Automobile deaths down ‘drastically’ thanks to ‘injury prevention science’
Over 4,300 U.S. adolescents (ages 1-19) died due to firearms in 2020. That figure includes homicides, suicides, and unintentional deaths. Meanwhile, car accidents played a role in 3,900 deaths among children and adolescents in 2020.
It’s also worth noting that deaths linked to drug poisoning also increased considerably in 2020, by more than 83 percent to reach over 1,700 deaths in total.

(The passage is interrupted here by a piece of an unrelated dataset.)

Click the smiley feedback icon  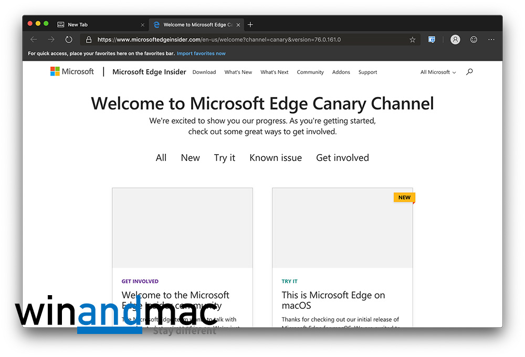[x=474, y=39]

Drug-related fatalities are now the third-leading cause of death among children.
“Motor vehicle crashes were consistently the leading cause of death for children and adolescents by a fairly wide margin, but by making vehicles and their drivers safer, these types of fatalities have drastically decreased over the past 20 years,” explains study co-author Patrick Carter, co-director of the institute and associate professor of emergency medicine and of health behavior and health education.
“Injury prevention science played a crucial role in reducing automobile deaths without taking cars off the road, and we have a real opportunity here to generate a similar impact for reducing firearm deaths through the application of rigorous injury prevention science.”
Guns are killing people of all ages across America
Including adults, over 45,000 Americans died due to gun violence in 2020. That’s a 13-percent increase in comparison to 2019. Study authors note that this national surge was largely driven by gun-related homicides, which increased by over 33 percent between 2019 and 2020. Gun-related suicides increased by one percent.
“Firearm violence is one of the most critical challenges facing our society, and based on the latest federal data, this crisis is growing more and more intense,” concludes study co-author Rebecca Cunningham, U-M vice president for research and the William G. Barsan Collegiate Professor of Emergency Medicine.
“As a nation, we turn to scientific evidence to prevent injuries and deaths, and firearms should be no different. Michigan has incredible expertise in this space, and we will continue to use our collective knowledge to create safer and more vibrant communities nationwide.”
The study is published in The New England Journal of Medicine.